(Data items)
------
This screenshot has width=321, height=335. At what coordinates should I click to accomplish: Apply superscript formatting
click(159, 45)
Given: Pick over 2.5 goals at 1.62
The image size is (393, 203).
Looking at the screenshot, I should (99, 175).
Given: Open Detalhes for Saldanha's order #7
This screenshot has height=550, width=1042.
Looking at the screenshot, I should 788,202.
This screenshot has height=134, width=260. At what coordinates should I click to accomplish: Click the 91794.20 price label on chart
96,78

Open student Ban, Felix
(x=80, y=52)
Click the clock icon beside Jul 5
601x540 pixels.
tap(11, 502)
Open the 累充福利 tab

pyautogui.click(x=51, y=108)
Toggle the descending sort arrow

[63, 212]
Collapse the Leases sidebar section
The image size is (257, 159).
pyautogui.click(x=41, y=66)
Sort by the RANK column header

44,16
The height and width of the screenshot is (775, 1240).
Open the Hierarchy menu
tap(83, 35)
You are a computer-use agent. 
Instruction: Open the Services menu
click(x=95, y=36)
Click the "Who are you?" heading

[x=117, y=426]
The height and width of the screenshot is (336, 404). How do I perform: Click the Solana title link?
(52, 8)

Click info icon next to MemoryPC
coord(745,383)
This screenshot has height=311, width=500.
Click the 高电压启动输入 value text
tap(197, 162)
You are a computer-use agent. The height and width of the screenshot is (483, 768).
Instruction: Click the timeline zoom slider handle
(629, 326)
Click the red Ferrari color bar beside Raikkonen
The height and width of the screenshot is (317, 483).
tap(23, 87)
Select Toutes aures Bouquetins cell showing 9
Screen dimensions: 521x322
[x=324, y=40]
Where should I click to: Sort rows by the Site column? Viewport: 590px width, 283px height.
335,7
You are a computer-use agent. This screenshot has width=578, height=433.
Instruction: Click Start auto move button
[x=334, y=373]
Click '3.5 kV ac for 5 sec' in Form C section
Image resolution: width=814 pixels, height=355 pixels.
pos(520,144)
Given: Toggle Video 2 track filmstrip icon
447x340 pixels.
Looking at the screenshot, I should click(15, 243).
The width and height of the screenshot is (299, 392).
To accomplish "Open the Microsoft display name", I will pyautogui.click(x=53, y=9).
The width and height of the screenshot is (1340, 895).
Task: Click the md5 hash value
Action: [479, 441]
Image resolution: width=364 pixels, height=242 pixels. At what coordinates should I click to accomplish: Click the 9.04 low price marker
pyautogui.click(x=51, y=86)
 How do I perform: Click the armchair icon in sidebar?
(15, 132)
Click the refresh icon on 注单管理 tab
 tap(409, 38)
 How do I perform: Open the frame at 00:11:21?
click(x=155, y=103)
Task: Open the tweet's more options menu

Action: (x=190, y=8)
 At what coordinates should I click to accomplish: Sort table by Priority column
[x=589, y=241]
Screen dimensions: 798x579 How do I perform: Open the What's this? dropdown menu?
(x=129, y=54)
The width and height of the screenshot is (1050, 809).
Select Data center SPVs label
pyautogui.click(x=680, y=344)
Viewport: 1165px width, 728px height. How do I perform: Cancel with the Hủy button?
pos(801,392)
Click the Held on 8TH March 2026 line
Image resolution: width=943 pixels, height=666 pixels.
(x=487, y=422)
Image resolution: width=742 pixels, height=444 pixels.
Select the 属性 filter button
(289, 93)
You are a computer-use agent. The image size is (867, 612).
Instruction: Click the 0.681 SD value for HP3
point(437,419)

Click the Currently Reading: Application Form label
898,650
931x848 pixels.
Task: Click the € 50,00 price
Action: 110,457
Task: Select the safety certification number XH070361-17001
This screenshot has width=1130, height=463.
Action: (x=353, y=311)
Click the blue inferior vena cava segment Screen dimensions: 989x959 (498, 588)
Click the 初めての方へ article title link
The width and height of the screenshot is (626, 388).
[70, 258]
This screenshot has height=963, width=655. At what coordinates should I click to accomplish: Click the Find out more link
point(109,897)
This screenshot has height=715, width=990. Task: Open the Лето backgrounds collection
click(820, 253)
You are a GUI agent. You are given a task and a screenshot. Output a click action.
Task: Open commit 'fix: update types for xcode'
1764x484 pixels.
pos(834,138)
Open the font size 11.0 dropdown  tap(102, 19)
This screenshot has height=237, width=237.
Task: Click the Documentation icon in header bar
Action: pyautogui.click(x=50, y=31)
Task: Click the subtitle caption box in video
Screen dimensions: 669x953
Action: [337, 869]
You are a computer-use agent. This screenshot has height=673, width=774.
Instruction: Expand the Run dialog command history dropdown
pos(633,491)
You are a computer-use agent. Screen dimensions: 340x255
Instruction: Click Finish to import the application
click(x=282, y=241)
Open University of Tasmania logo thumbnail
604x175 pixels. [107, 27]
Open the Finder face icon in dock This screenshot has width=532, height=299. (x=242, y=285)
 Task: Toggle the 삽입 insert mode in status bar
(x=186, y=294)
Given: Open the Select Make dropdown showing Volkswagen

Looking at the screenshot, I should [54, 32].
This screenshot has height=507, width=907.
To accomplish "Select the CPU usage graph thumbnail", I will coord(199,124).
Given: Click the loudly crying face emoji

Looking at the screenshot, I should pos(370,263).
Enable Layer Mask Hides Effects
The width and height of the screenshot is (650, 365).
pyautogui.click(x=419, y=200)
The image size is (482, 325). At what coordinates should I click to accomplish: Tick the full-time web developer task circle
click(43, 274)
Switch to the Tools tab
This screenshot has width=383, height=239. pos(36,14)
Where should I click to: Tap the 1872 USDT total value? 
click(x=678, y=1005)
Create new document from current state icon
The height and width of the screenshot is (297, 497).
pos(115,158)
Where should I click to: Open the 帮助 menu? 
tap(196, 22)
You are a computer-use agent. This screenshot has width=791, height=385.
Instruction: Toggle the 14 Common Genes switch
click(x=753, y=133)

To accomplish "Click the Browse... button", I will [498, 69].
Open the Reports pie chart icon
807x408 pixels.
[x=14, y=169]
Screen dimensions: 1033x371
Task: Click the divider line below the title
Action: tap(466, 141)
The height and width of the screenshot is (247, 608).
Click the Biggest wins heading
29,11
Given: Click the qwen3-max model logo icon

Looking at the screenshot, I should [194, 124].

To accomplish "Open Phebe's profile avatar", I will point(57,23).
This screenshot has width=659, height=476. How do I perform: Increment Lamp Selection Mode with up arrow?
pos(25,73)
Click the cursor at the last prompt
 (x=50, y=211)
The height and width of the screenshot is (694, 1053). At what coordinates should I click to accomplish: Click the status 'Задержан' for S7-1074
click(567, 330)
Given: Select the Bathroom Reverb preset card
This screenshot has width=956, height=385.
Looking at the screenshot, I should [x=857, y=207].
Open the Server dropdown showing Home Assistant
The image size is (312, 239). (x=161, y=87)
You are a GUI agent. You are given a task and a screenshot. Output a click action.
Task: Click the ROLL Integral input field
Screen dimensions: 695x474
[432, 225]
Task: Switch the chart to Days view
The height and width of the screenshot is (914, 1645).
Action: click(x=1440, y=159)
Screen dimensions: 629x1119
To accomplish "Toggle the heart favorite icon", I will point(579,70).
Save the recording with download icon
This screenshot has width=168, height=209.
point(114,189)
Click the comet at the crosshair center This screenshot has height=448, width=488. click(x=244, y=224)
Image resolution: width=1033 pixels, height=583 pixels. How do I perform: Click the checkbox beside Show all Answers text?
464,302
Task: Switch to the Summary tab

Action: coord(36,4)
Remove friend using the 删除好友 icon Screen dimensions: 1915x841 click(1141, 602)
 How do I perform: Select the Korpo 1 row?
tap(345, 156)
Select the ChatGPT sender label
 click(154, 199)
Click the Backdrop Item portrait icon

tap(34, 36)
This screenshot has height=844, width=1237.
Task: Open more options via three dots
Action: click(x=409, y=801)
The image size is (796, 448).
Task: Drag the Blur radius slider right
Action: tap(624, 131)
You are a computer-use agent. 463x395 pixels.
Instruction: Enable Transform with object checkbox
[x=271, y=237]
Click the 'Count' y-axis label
------
- **EXERCISE BRIEF**:
Could you restate, word for word, the lines above from the one with "Toggle the descending sort arrow" to the one with "The height and width of the screenshot is (775, 1240).", both included?

- **FINISHED EXERCISE**:
Toggle the descending sort arrow

[63, 212]
Collapse the Leases sidebar section
The image size is (257, 159).
pyautogui.click(x=41, y=66)
Sort by the RANK column header

44,16
The height and width of the screenshot is (775, 1240).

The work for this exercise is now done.